■ TEXTE RETENU:
########################################
Le dépanneur du coin, celui où je vais acheter mes clopes et ma bière, est tenu par un sympathique asiatique qui sourit toujours mais sans trop savoir pourquoi. Il ne connaît du français que quatre mots:
Bonjour, qu'il prononce "Bonnejouuu...."
Voilà, qu'il prononce "Voilàààààà...."
Merci, qu'il prononce "Metsiiii...."
Au Revoir, qu'il prononce "Au Rgevoiiiii......"
La langue française contient 35 000 mots et lui il réussit à se démerder avec ces quatre là, comblant les 34, 996 autres par des rires.
Ce qui donne toujours des dialogues un peu surréalistes.
- Bonjour, ça va bien?
- Bonnejouuuuuu.....
- Pas chaud ce soir.
- Hi! hi! hi!
- Ils annoncent encore de la neige.
- Hi! hi! hi!
- Je vais prendre un paquet de cigarettes.
- (en me refilant le paquet de clopes) Voilàààààààà.....
- (lui refilant l'argent) Tenez.
- Metsiiiii......
- Allez, au revoir.
- Au Rgevoiiiiiiii......
C'est un tout petit commerce encombré de produits et où il est très difficile de se déplacer. Dès qu'il y a plus de trois clients, on a l'impression d'être coincé dans un wagon de métro à l'heure de pointe. Du soir au matin, sept jours par semaine, il est là. Parfois, quand il doit s'occuper d'une livraison, sa fille lui donne un coup de main et il est facile de voir à ses traits éteints du visage qu'elle se fait royalement chier d'être obligée de passer de longues heures de son adolescence scotchée derrière la caisse de ce petit commerce mal éclairé. Pour passer le temps, elle lit des romans photos en noir et blanc qu'elle dépose sur le comptoir, à côté du présentoir à cigarillos parfumés. Elle reste toujours impassible au mouvement des clients et elle ne s'active que lorsque ceux-ci s'amènent pour payer. Elle délaisse alors quelques secondes son imprimé, pianote machinalement le prix sur les touches du clavier de sa caisse-enregistreuse, prend l'argent du client, lui redonne sa monnaie, emballe dans un sac de plastique blanc le produit et retourne aussitôt à sa lecture sans même prendre la peine de vous jeter un regard. Ce n'est pas de l'impolitesse, c'est juste de l'indifférence bien compréhensible de la part d'une gamine d'environ 16 ans qui aimerait bien passer ses samedis après-midi ailleurs que dans ce commerce un peu triste.
C'est le genre d'endroit qui ressemble d'avantage à une prison qu'à un commerce.
########################################
■ CONSIGNE:
Indiquez combien de mots de français connaît le commerçant décrit dans le texte retenu. Les données qui suivent le texte proviennent d'une autre source.

■ EXTRAIT DE DONNÉES:
########################################
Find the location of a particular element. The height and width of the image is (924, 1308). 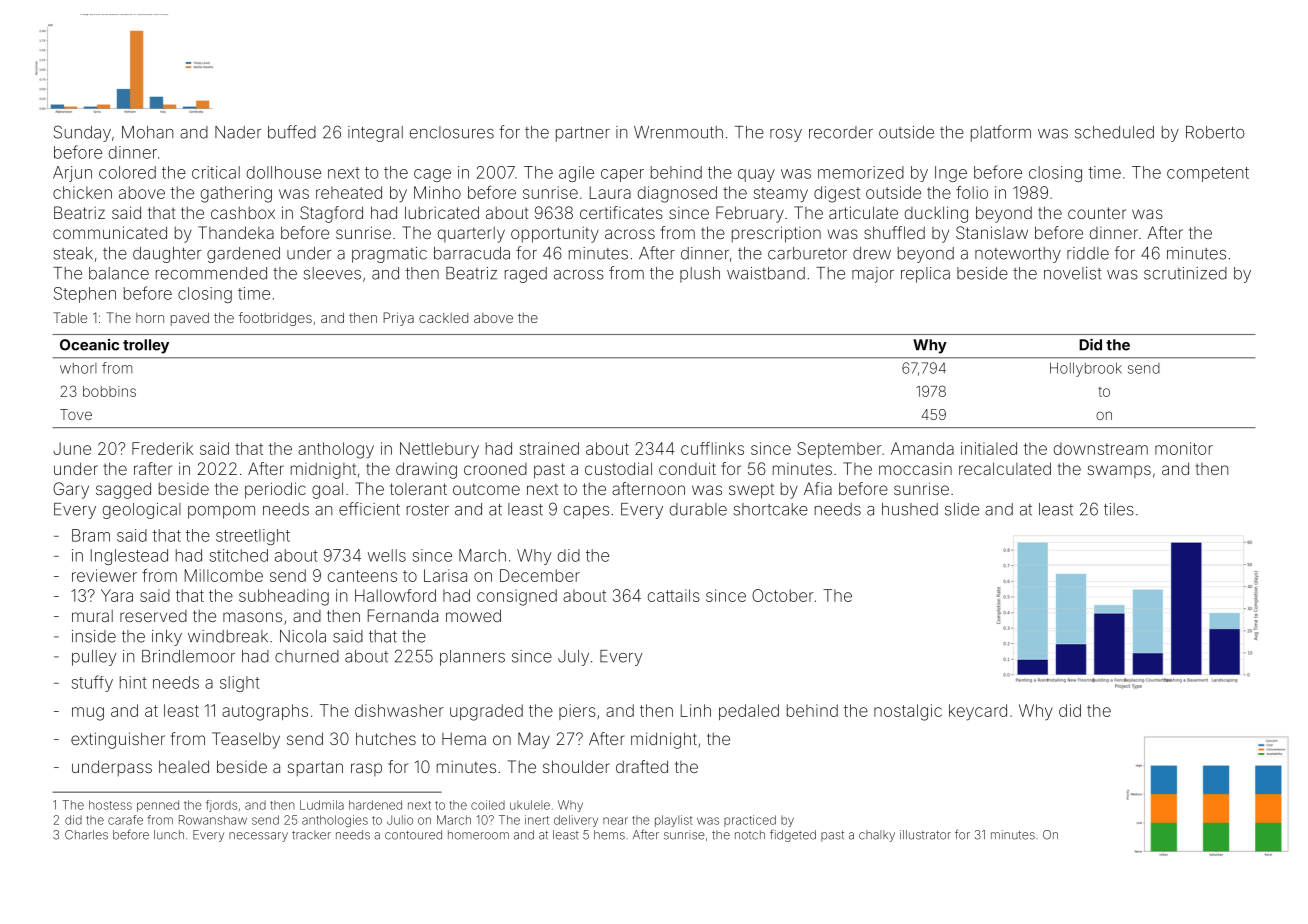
########################################
■ RÉPONSE ATTENDUE:
Il en connaît quatre.